While the other tools presented native Windows interfaces, Concord’s eHealth server console used The SCO Group’s Xvision PC X server. But growing accustomed to PC X takes only a short while. EHealth’s expandable combination of tree-view window and associated detail windows gave us quick access to network segment and device details, and current status. EHealth obviously is intended for large networks. For example, we found we could sort eHealth’s display of network devices by IP address or class, which helped make working with populous segments much easier. Creating circuit-specific presentations of uptime and bandwidth utilization is easy with eHealth.

The CyberGauge interface defines simplicity. Entering device data involves choosing an interface type from a list (including frame relay, Ethernet, and serial) that CyberGauge detects on the router you point at. CyberGauge then lets you configure interface preferences and parameters, and how you want to display statistics. After you select one or more interfaces on a target router, clicking the Begin Monitoring button puts CyberGauge to work.

All six tools offer browser-based access to their reports and configuration data.

Discovering devices

Entering details about each WAN link isn’t a task you need to do every day, fortunately, but each tool takes a different approach to the job. You explicitly tell Visual UpTime, WANXplorer, CyberGauge and Observer about each IP-addressed device at either end of a WAN link. In contrast, using IP address ranges you specify, N-Form and eHealth automatically discover WAN link devices. In our tests, eHealth’s discovery process occurred daily, on a schedule we could set or, if we wished, interactively. During each sweep of the network, eHealth automatically discovered new or changed device information. EHealth eased the process of identifying network devices by letting us categorize network elements by class or IP address grouping. It then performed a discovery process to find those elements on the network.

Other considerations

All the tools we tested handled the various protocols we threw at them. We went a step further, however. TCP has an internal throttling mechanism that classically fails in the presence of other protocols. The mechanism senses overall TCP traffic levels to know when to throttle itself back, but the traffic-level detection ignores other protocols as it decides how many packets it can send in a “window” before expecting a response from its session partner.
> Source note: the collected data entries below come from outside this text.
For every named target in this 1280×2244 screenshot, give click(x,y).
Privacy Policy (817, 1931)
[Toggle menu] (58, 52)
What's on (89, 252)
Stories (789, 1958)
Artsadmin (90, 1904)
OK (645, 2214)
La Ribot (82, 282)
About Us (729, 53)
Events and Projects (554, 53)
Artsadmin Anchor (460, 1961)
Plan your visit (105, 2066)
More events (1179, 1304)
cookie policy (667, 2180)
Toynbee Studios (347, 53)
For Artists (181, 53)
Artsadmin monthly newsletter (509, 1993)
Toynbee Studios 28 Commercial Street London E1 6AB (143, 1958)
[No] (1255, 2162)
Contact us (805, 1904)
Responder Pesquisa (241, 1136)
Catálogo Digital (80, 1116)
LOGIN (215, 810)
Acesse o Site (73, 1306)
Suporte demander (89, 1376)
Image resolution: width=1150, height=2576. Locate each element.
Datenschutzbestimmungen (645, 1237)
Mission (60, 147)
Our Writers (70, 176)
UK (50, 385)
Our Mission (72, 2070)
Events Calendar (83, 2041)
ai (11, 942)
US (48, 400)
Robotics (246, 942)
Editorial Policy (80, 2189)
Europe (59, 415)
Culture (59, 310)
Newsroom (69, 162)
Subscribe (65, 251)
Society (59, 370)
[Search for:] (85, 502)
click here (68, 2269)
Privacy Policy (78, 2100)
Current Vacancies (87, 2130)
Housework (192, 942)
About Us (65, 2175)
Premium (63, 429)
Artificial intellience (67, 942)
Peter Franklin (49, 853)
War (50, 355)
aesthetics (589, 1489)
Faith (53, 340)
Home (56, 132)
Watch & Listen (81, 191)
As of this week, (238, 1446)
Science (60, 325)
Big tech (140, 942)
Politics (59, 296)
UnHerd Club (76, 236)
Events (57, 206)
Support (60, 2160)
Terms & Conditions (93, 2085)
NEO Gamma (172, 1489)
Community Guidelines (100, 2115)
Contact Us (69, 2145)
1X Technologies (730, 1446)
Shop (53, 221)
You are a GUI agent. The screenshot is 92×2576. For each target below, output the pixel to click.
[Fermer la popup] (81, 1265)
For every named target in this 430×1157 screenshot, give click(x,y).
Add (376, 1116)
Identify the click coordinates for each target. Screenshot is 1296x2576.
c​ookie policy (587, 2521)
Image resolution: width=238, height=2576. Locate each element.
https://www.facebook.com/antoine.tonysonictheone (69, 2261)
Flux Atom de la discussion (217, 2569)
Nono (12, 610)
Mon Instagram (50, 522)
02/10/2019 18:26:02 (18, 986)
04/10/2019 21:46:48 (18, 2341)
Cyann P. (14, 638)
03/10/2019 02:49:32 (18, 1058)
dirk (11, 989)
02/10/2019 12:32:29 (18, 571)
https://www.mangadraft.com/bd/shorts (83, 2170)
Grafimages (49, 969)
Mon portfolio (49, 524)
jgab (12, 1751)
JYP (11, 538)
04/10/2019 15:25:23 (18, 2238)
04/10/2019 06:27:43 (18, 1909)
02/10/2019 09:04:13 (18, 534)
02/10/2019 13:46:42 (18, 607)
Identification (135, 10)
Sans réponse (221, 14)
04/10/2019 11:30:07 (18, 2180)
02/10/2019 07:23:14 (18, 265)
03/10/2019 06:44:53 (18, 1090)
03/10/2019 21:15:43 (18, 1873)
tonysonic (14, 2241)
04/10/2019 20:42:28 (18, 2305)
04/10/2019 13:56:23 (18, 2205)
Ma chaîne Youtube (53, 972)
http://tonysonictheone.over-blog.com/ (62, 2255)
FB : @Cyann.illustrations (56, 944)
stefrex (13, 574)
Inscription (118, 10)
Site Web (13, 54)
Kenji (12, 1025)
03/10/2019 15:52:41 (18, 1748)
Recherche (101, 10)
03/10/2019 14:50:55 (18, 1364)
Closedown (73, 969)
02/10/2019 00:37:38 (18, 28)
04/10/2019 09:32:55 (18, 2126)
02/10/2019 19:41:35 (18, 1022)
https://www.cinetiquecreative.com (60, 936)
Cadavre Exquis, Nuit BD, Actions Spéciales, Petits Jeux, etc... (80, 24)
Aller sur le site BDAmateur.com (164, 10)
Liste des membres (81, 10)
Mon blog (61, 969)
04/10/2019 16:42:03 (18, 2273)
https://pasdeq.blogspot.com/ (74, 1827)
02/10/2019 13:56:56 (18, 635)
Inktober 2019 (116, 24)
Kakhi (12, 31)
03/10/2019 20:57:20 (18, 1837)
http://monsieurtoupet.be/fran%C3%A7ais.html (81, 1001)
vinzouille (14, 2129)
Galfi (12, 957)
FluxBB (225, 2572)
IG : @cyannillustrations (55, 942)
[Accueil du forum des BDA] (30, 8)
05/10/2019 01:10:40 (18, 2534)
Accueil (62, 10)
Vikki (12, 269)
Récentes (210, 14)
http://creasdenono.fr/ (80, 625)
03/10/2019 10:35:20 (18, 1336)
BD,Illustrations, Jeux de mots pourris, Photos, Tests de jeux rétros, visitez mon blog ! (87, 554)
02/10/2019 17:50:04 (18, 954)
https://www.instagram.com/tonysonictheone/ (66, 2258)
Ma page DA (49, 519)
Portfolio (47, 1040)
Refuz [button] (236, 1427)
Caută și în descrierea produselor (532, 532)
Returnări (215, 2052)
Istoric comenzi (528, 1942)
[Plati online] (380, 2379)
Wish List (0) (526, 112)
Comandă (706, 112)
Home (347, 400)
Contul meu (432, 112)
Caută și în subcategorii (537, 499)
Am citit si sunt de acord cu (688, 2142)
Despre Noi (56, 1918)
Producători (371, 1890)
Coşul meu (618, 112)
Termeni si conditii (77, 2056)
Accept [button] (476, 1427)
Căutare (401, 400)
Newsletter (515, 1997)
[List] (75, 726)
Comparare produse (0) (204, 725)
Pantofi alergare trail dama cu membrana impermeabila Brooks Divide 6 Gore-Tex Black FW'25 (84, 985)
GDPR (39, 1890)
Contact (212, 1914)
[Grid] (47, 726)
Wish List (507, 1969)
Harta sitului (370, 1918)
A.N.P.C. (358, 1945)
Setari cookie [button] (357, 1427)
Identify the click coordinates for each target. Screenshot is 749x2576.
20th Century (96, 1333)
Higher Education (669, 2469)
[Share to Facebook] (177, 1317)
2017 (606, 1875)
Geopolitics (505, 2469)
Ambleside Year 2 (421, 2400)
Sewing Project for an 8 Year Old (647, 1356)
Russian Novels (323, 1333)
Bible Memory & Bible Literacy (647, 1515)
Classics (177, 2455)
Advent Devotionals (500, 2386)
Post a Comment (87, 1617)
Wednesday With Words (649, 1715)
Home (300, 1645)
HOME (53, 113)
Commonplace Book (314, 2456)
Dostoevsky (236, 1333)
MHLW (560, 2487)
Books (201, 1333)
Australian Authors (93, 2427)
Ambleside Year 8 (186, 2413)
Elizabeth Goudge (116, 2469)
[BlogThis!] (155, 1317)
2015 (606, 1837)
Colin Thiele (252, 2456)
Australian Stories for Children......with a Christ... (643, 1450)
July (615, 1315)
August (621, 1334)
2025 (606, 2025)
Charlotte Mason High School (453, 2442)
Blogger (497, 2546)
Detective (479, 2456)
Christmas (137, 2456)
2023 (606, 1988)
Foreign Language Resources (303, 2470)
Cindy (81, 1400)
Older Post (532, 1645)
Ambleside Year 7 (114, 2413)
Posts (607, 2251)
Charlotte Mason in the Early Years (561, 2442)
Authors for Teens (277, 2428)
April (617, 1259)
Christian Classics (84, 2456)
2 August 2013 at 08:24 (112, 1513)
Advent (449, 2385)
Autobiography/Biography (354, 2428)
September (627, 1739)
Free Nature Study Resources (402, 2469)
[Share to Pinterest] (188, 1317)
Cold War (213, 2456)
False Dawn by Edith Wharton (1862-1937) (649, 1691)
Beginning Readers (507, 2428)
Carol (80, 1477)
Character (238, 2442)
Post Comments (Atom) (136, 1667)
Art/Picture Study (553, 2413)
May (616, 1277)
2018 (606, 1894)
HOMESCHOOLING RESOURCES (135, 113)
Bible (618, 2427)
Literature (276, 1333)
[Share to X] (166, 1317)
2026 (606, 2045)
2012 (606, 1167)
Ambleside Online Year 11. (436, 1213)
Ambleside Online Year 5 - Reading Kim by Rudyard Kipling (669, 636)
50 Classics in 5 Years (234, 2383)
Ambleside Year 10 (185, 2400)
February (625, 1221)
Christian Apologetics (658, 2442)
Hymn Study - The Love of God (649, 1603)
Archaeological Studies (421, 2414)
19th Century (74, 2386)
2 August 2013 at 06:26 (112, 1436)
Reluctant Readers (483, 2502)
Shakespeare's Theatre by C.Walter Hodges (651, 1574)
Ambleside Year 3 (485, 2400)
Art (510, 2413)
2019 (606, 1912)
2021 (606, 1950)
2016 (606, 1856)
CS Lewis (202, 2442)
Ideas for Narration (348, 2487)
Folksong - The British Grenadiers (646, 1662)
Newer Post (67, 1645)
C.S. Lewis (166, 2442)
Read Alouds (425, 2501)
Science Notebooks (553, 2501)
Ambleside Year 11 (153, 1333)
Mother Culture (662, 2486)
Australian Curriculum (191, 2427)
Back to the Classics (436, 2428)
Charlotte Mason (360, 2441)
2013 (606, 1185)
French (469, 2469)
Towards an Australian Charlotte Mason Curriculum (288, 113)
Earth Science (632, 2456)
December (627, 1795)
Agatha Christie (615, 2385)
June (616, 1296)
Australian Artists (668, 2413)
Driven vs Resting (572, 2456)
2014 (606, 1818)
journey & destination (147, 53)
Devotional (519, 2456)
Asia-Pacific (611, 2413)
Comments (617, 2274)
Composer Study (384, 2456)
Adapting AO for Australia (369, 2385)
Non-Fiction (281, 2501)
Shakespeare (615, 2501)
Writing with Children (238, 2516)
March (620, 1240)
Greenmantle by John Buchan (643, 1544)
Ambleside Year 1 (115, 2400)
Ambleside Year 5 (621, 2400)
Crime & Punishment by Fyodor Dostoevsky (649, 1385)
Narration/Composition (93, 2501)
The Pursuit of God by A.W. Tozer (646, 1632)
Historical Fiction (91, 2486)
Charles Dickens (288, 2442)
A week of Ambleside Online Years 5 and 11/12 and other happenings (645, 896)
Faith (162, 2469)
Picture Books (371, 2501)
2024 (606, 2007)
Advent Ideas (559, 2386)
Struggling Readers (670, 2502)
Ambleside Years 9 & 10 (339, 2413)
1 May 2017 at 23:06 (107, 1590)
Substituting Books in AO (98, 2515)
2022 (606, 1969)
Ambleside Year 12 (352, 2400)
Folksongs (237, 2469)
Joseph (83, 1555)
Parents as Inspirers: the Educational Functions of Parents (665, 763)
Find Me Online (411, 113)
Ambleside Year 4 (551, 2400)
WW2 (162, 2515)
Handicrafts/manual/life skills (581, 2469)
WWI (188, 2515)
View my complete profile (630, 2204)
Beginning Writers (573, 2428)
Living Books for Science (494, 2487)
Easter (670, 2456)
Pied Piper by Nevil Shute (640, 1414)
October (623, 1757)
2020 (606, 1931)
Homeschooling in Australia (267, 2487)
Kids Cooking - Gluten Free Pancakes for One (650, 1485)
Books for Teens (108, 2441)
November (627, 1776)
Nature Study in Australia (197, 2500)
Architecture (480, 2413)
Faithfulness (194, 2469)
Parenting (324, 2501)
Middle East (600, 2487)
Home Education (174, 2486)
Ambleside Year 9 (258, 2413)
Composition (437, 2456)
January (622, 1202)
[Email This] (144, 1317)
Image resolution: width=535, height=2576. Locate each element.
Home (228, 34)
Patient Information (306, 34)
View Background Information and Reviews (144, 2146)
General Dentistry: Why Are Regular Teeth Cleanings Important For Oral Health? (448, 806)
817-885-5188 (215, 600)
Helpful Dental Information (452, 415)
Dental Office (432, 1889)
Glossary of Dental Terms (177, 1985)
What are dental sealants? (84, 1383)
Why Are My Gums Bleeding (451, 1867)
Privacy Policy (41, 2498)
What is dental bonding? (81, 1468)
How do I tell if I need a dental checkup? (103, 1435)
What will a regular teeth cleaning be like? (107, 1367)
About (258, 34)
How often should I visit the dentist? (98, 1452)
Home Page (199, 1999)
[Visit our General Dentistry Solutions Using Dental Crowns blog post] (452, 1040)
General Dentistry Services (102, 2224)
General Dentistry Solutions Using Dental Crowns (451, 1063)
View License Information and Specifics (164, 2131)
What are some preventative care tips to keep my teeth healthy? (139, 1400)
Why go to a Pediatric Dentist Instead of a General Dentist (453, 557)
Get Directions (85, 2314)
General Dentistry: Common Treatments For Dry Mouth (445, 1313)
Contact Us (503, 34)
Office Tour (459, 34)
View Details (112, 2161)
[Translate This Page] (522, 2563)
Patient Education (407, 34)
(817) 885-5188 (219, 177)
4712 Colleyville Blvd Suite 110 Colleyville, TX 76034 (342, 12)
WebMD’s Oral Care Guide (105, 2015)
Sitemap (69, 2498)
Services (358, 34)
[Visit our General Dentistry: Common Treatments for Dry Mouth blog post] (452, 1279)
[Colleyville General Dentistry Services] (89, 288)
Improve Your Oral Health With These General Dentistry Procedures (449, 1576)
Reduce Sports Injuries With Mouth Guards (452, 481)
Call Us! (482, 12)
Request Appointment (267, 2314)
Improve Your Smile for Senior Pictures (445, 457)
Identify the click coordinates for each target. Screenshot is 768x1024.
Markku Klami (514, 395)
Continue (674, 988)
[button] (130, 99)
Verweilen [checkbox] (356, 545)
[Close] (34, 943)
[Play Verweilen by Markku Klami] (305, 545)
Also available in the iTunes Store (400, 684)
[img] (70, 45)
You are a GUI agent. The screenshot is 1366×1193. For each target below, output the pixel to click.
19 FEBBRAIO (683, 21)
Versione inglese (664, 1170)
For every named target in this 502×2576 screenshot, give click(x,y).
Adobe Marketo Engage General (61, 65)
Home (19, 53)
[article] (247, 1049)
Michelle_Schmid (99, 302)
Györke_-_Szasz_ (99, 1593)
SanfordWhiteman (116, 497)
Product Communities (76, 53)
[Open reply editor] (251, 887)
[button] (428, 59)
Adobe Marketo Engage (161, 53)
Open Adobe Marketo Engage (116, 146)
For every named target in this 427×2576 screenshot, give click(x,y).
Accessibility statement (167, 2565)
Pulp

How well would the traffic-shaping tools work when we mixed high levels of TCP and other traffic on the network? Working at the application layer, the Adtran IQ 710 and Allot WiseWAN 401 sorted out the traffic jam quite nicely as they prioritized, for example, database transactions over e-mail.

We found that UpTime and eHealth scaled best. They both exhibited the capacity to handle a range of different network sizes, as well as a high degree of modular configurability.

All six products integrated well with HP’s OpenView, emitting SNMP alerts (traps) that OpenView accepted and processed. They’re also easy to install. And kudos to Visual Networks for sending customers Visual UpTime pre-installed on a fast server.

Visual, Concord and Network Instruments all supply professionally written, clear and comprehensive documentation, as well as useful online help. Allot Communications’ documentation is a 96-page manual that explains the WiseWAN hardware, but leaves the bulk of the software’s description to the online help files. Adtran’s documentation consists entirely of online help files, while the CyberGauge documentation is simply a 44-page booklet augmented by some online help files.


Migrating to Visual UpTime when you install new or replacement DSU/CSUs can help you create a WAN environment that’s conducive to keeping your WAN links running smoothly. Troubleshooting the problem of the hour is much easier when you have Visual UpTime’s level of up-to-the-second detail to help. To avoid future problems, Visual UpTime’s reports are a godsend to capacity planners who need to make intelligent judgments about network growth and changes.

For heterogeneous networks, eHealth is just what the doctor ordered. Its status indicators showing the condition of your network segments and devices – as well as its plethora of useful reports – make eHealth a necessity on large, diverse networks.